**WORK TASK**
From the listing below, pull out every line where the string "will" appears.

**STORED DATA**

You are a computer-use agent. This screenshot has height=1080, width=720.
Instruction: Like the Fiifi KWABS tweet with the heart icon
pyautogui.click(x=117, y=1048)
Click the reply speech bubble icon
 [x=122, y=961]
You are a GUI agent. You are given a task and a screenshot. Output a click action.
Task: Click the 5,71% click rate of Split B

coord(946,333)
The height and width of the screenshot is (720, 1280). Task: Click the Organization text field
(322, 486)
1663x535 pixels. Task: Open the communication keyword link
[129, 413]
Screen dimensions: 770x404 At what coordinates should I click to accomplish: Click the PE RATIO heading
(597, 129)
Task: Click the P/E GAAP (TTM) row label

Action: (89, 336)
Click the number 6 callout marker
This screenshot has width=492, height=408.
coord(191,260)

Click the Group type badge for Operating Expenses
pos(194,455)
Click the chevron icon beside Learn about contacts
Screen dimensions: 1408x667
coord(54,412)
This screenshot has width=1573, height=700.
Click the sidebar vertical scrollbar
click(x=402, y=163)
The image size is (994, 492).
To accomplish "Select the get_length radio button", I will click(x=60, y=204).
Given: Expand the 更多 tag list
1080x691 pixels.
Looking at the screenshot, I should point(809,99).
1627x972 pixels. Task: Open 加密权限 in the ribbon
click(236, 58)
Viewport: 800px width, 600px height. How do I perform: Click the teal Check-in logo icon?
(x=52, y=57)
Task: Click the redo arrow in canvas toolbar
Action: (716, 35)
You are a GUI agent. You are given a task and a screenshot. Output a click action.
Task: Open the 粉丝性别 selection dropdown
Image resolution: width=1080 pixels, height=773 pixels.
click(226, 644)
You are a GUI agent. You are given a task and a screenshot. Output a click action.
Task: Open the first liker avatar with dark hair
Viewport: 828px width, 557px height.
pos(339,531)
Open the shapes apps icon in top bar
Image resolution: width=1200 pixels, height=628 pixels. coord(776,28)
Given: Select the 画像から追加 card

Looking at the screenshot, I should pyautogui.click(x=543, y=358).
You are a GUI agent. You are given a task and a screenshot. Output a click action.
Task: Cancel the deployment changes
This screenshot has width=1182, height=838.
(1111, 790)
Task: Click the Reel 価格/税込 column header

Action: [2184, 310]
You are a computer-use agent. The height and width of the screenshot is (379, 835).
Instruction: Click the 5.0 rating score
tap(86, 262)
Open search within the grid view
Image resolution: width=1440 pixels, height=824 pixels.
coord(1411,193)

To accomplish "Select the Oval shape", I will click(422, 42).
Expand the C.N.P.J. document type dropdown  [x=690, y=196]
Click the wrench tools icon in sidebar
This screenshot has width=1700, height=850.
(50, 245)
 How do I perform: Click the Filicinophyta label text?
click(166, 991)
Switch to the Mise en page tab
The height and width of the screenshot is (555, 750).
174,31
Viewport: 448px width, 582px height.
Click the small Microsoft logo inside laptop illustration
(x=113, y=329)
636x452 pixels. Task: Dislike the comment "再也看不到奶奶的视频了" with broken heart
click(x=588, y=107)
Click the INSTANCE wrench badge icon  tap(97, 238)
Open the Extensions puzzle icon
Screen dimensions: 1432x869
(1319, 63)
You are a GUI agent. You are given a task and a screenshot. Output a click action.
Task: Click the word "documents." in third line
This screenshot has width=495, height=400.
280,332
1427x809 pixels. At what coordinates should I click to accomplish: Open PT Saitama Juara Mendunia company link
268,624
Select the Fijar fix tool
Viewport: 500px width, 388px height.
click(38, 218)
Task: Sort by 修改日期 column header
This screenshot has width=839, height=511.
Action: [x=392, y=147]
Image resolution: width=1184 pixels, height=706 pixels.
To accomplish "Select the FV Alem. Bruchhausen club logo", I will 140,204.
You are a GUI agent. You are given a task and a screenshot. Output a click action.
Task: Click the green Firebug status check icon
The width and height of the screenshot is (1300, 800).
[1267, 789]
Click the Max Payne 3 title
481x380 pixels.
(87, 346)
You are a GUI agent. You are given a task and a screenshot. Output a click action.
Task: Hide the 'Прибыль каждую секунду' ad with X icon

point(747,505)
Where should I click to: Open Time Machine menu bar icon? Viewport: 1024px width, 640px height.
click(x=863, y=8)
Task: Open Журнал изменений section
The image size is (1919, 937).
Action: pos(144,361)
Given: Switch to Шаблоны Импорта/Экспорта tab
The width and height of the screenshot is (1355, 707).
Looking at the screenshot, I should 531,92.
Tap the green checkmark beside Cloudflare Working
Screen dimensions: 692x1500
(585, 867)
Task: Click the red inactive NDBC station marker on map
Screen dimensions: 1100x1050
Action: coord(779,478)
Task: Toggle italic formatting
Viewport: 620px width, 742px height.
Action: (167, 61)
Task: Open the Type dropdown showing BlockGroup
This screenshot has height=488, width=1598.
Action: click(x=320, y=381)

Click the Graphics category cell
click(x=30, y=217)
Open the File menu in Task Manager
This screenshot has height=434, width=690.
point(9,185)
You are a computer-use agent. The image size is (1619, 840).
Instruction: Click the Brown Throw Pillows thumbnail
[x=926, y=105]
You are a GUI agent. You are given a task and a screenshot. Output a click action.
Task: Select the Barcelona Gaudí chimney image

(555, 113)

**TASK OUTPUT**
To accomplish "Select the get_length radio button", I will click(x=60, y=204).
To accomplish "Select the Oval shape", I will click(422, 42).
To accomplish "Select the FV Alem. Bruchhausen club logo", I will 140,204.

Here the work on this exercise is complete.